Exercise task:
Count the lines in the data below that contain the string "width". State only the number.

Material to process:
= = =

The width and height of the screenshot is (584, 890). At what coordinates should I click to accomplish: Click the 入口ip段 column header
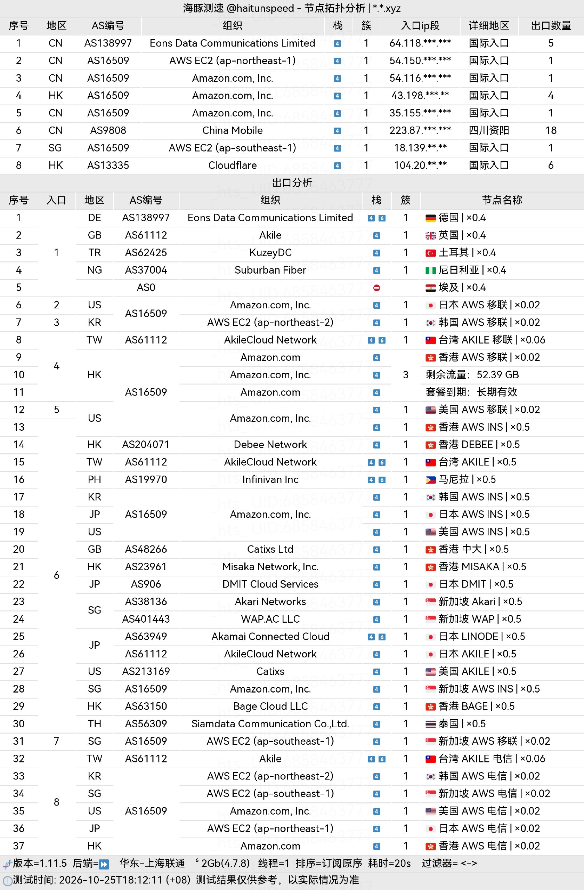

= = =

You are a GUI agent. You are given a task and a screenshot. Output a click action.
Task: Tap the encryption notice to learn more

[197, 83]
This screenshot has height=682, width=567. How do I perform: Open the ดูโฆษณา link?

= = =

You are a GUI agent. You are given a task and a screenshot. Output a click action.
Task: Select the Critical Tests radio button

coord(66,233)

= = =

Answer to this exercise:
2